Income becomes an important factor. If you are a wealthy citizen, then the healthcare considerations will be different than if you are not as wealthy or a regular Canadian citizen. One concern for people is the sustainability of the current healthcare costs.
These differing frames of reference change the ways in which people are able to take into account the idea of “cost” within healthcare. He continued, “When I talk to audiences, there are notions that people have about what is affordable. There are notions people have about what it will do to their own income.”
To deal with the sustainability of the healthcare system, Guyatt said that he asks people about the healthcare expenditures as a proportion of the GDP over the last seven years. He gives multiple choices: gone up every year, most years, and so on.
“People end up surprised when the answer is that it has been stagnant or declined. So, as a percentage of GDP, healthcare is actually lower than it was seven years ago.

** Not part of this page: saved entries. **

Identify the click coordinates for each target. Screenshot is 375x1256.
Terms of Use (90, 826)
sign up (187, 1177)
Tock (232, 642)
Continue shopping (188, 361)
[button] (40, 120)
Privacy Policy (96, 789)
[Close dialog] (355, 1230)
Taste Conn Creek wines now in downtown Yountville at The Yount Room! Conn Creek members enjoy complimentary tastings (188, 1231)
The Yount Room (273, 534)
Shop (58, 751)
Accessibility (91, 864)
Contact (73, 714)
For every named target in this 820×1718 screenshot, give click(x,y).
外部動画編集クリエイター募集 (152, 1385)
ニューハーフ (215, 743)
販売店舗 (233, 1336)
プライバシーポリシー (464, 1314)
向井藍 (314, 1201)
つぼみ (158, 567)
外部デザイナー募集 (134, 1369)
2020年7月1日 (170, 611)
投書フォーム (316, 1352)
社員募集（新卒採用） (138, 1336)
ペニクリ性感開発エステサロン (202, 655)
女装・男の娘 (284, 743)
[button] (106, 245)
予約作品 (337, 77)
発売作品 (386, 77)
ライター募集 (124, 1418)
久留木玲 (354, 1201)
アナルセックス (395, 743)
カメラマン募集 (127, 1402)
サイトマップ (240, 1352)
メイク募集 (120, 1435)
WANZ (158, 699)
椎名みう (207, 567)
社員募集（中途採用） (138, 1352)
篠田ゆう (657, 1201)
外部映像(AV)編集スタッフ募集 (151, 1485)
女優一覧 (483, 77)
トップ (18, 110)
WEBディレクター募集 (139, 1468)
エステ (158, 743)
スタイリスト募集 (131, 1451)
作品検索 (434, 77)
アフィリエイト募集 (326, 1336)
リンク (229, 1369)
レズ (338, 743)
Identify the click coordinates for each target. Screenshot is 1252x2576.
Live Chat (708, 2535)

They also tend to be surprised when you inform them that in 1991, that it was 10% of GDP for all healthcare expenditures. Now, it is a little bit below 11%. That is over more than 25 years.”
The healthcare expenditures over 25 years have been more extreme, according to Guyatt, “About 7% to 7.5%”. These influence the perception of the public on the costs of healthcare spending as a share of national wealth, which turn out to be false perceptions.
If we don’t clear up the misinformation, then making an informed choice on healthcare systems won’t be possible, but Gordon Guyatt is doing what he can to change that.